PROBLEM TO SOLVE
If a line in the material below has the word "computer", copy it.

────

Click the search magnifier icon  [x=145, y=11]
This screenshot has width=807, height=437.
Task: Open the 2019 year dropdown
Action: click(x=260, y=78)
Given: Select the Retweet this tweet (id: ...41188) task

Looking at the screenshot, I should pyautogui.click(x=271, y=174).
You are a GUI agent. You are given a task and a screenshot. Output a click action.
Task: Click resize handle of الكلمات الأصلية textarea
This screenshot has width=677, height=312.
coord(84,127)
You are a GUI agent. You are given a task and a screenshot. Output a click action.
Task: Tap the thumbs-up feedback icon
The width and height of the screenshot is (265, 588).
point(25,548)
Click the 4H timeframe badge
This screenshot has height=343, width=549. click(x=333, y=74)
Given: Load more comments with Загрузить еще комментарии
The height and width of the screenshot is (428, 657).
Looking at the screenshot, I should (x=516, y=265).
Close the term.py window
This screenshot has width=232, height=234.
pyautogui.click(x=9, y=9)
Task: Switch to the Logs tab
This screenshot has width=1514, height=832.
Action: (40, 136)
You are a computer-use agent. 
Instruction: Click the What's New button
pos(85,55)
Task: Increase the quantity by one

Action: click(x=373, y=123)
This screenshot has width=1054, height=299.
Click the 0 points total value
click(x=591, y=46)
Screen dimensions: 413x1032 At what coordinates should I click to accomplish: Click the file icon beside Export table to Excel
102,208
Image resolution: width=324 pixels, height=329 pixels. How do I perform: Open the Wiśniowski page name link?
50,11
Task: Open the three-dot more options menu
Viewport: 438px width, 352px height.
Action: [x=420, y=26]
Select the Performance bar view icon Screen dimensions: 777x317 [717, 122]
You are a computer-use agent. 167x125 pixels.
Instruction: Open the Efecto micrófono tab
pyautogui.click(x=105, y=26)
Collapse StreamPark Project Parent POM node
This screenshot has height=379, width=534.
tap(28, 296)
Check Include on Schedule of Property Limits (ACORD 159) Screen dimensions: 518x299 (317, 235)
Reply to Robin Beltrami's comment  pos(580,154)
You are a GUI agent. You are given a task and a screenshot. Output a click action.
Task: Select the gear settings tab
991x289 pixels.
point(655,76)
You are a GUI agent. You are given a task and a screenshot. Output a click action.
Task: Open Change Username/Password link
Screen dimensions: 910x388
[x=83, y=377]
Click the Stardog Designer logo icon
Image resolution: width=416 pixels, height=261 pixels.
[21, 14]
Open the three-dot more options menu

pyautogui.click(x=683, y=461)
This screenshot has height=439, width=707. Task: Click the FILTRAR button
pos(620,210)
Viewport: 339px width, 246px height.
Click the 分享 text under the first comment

────

EXPECTED ANSWER
You are a computer-use agent. 
You are a computer-use agent. 167x125 pixels.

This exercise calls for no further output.